Terbukti pada akhir Desember 2018, untuk
penambahan ketika dipadankan dengan masterfile ternyata ada yang sudah
terdaftar PBI-D, BPJS Mandiri, maupun yang ditanggung instansi tempat warga
tersebut bekerja.
“Persoalan ini tidak akan tuntas jika
menunggu pengaduan masyarakat, tapi harus dilakukan sinkronisasi data secara menyeluruh
agar nantinya seluruh warga Kota Mojokerto masuk 100 persen ke JKN-KIS,”
singgung Juned.
BPJS Kesehatan yang mengantongi data
kepesertaan harus dipadankan dengan data kependudukan di Dispendukcapil.

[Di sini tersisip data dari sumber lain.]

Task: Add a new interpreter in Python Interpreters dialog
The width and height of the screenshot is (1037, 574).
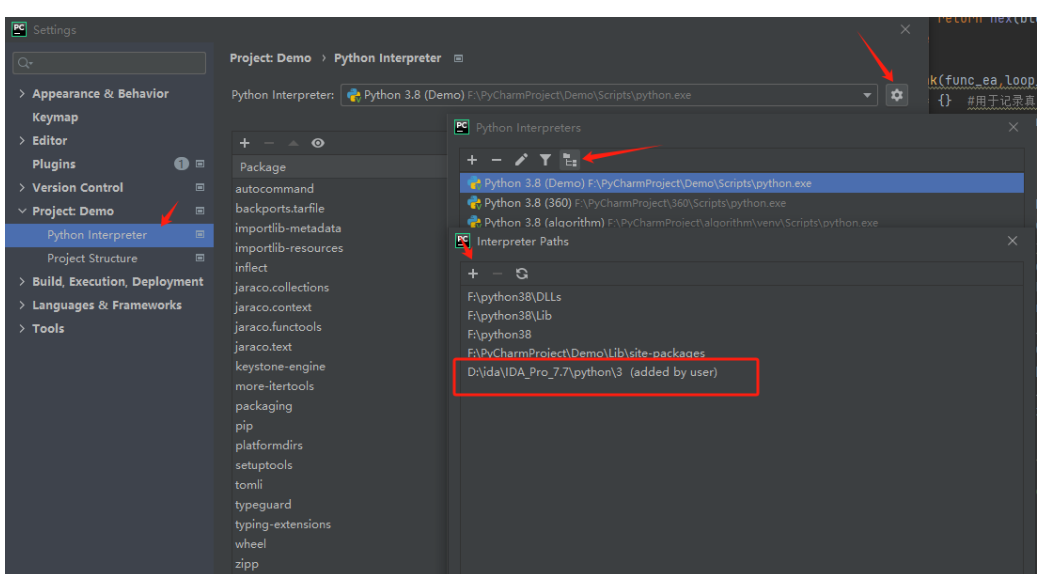Action: point(472,159)
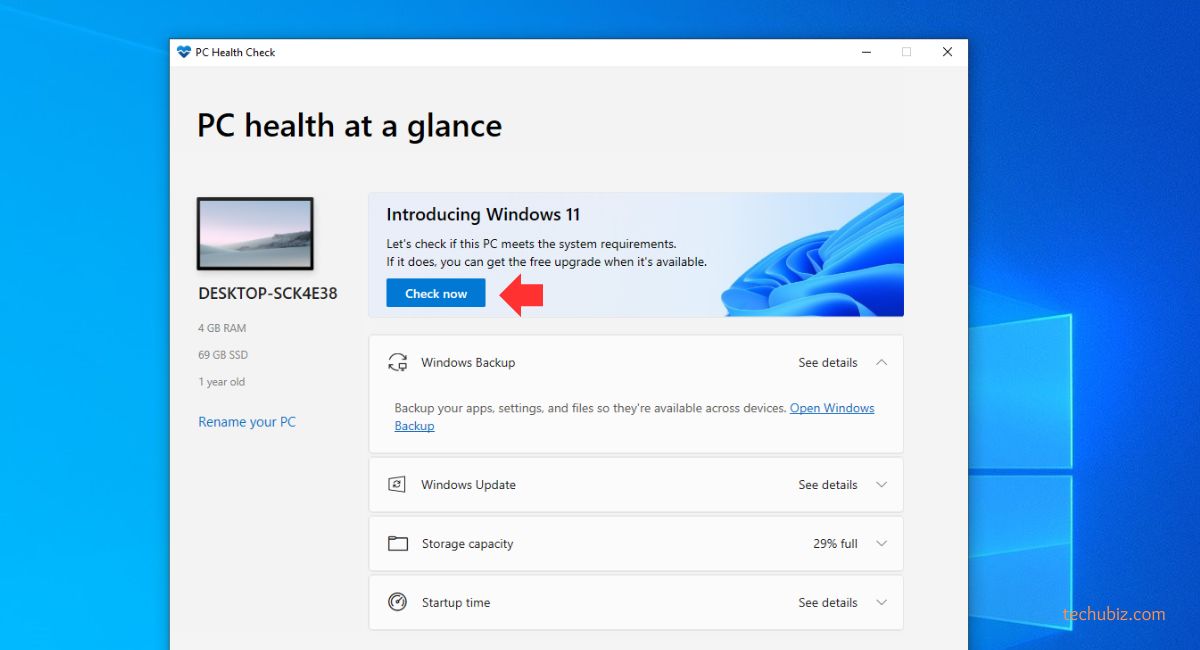
Task: Click See details for Windows Update
Action: point(827,485)
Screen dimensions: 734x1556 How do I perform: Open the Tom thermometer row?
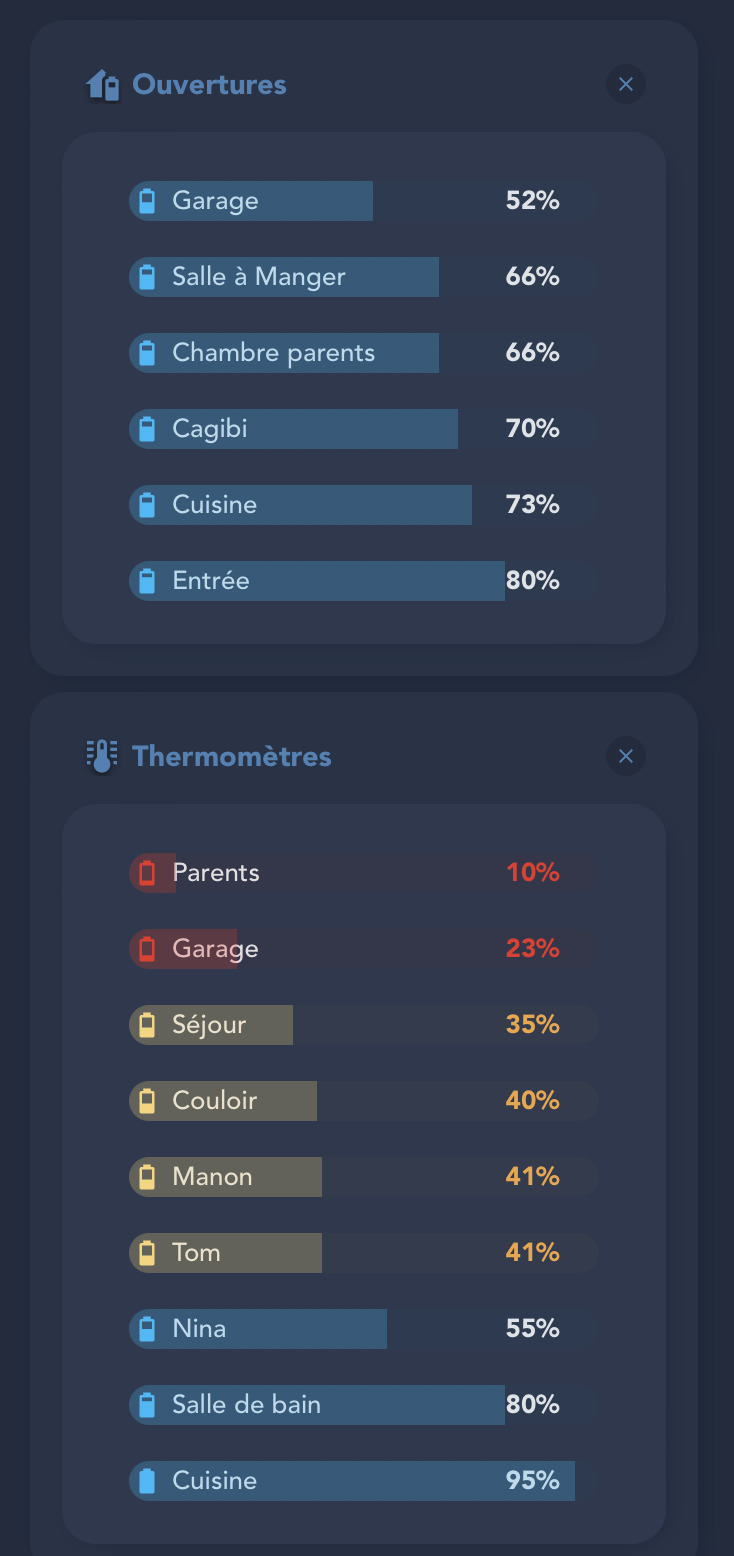point(364,1253)
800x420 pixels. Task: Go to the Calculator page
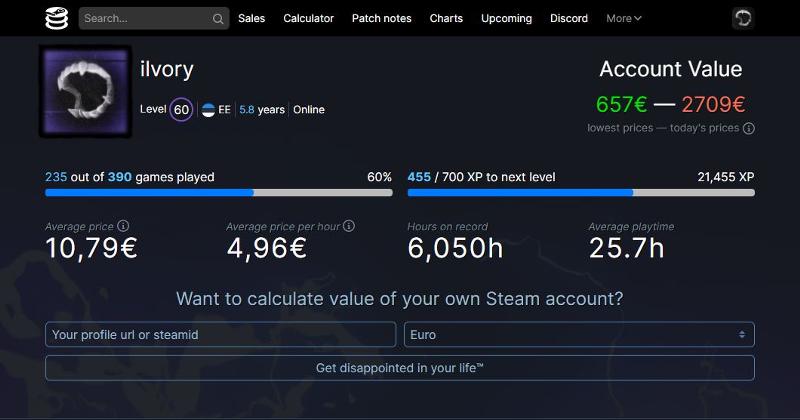pos(309,18)
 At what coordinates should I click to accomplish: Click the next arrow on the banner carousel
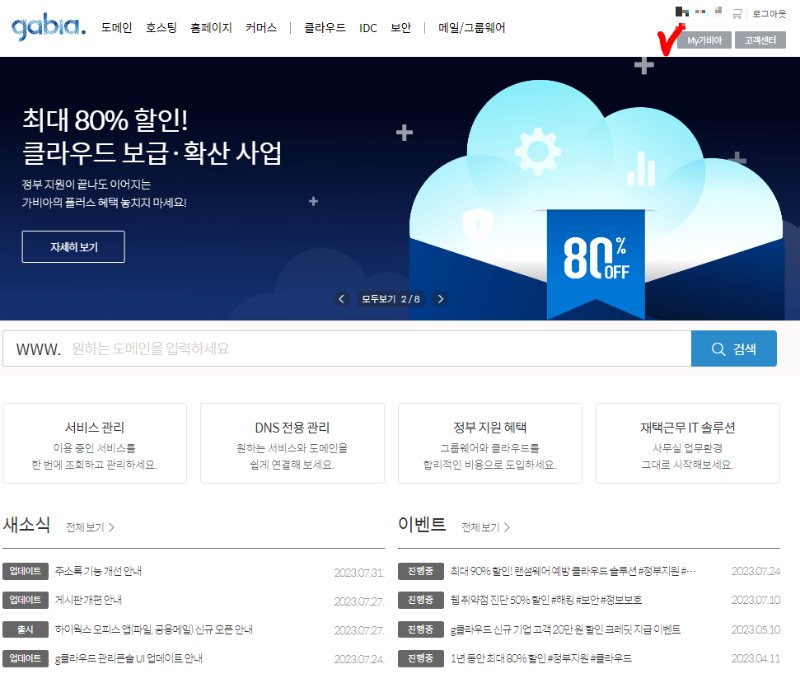440,298
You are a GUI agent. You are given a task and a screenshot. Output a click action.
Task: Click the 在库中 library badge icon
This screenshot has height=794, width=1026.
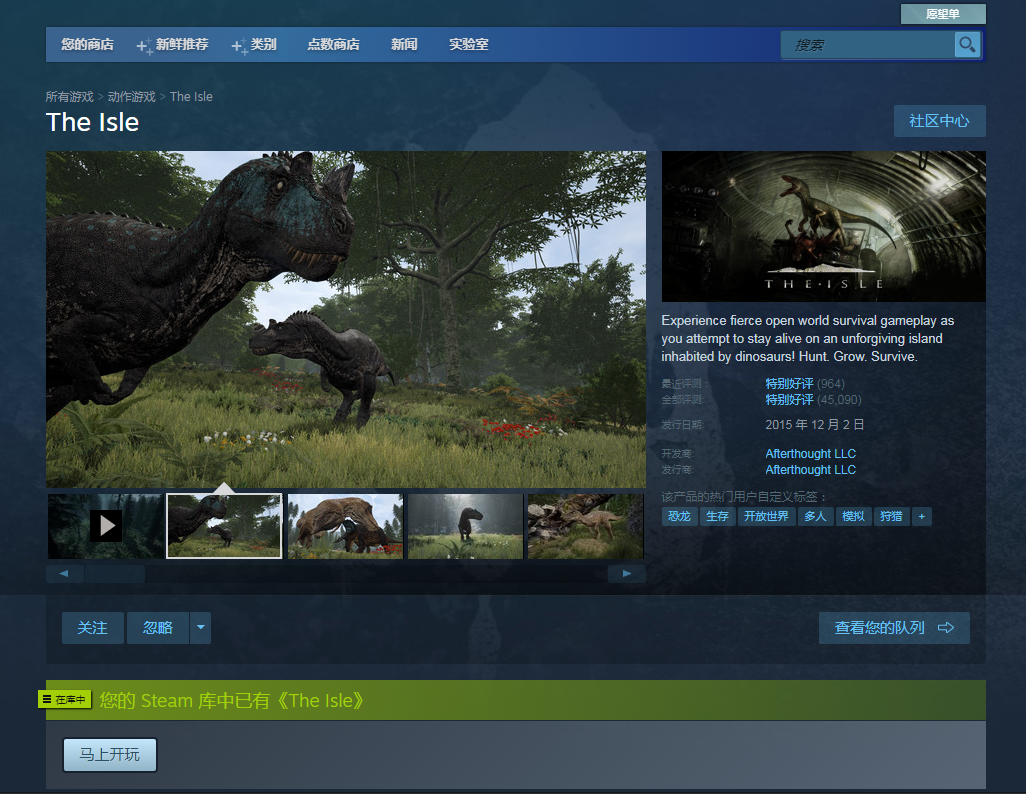(x=65, y=700)
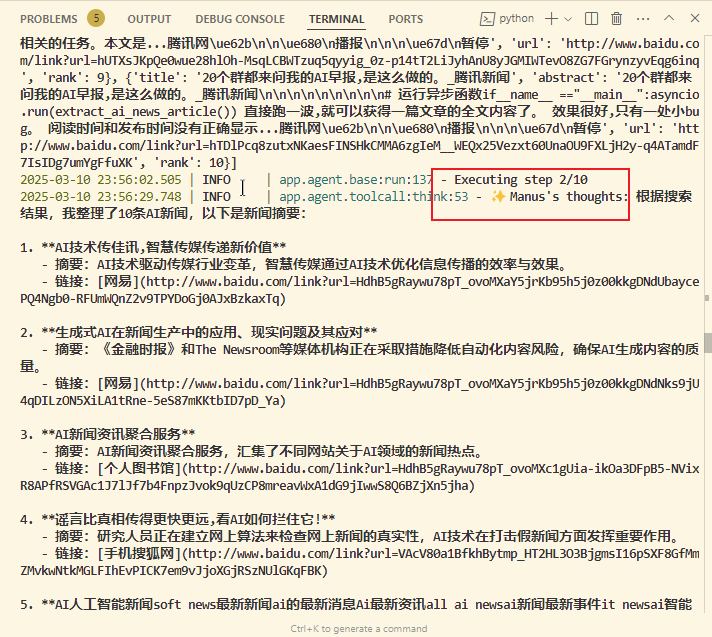Open the PORTS tab
The image size is (712, 637).
(x=405, y=19)
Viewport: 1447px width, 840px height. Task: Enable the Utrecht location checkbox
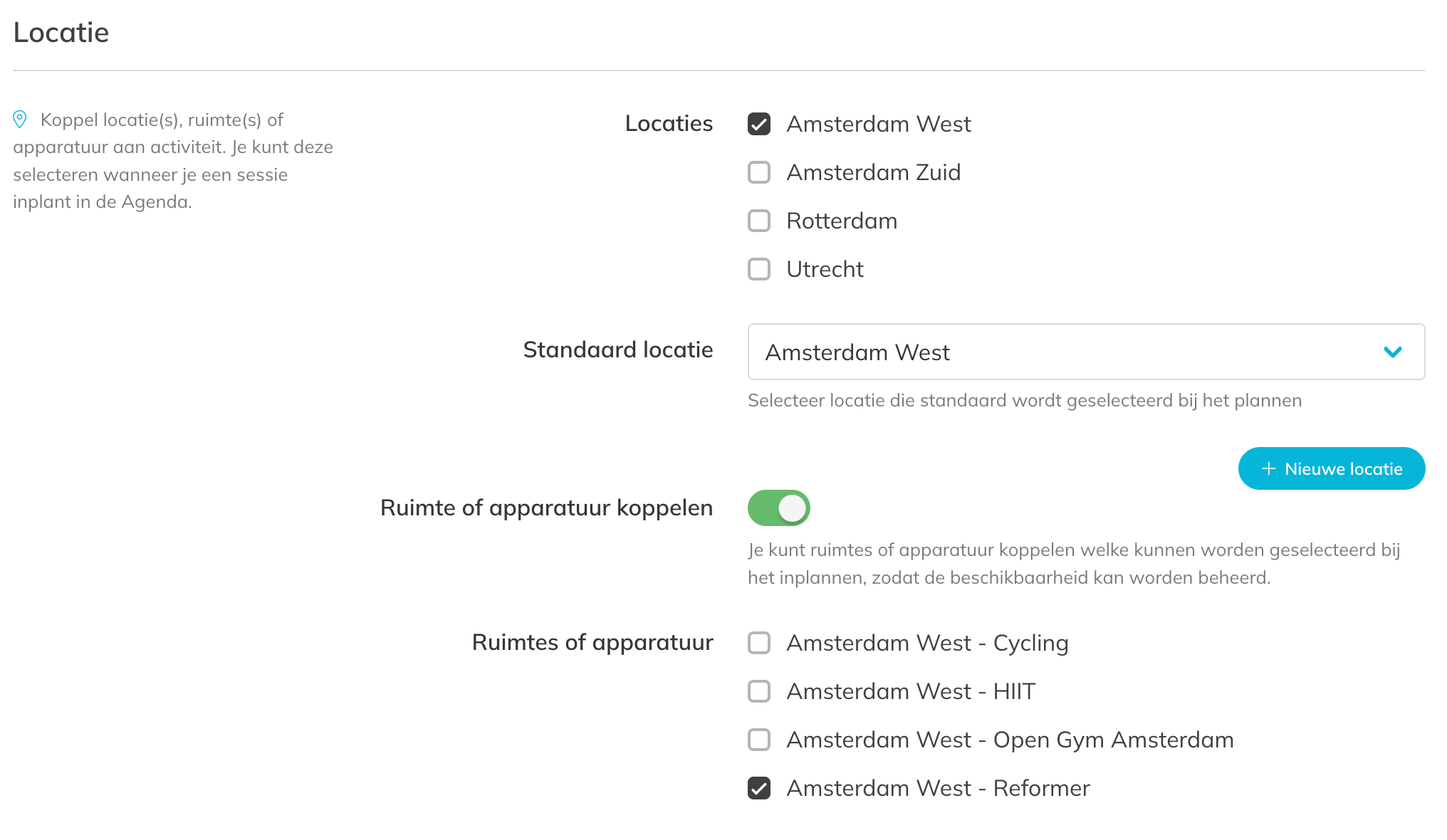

Sehingga akan tersaring, data warga yang belum masuk JKN-KIS, hingga bisa
didaftarkan sebagai peserta (JKS-KIS).
Yang disayangkan, lanjut Juned,
persoalan itu seolah berputar-putar saja. “Masing-masing memaparkan alasan,
tapi tidak bisa mengerucut pada satu titik yang sama. Ini sangat menghambat dan
cenderung merugikan masyarakat,” tandasnya.
Dalam beberapa kasus, kata Juned, Dewan
menjadi jujugan warga tatkala tidak mendapat layanan BPJS Kesehatan secara
layak. “Kalau BPJS sudah by sistem, sebenarnya tidak ada lagi keluhan
masyarakat tentang pelayanan BPJS sampai ke Dewan. Tapi faktanya, muncul banyak
persoalan warga menyangkut BPJS, dari soal kepesertaan, layanan dan lainnya.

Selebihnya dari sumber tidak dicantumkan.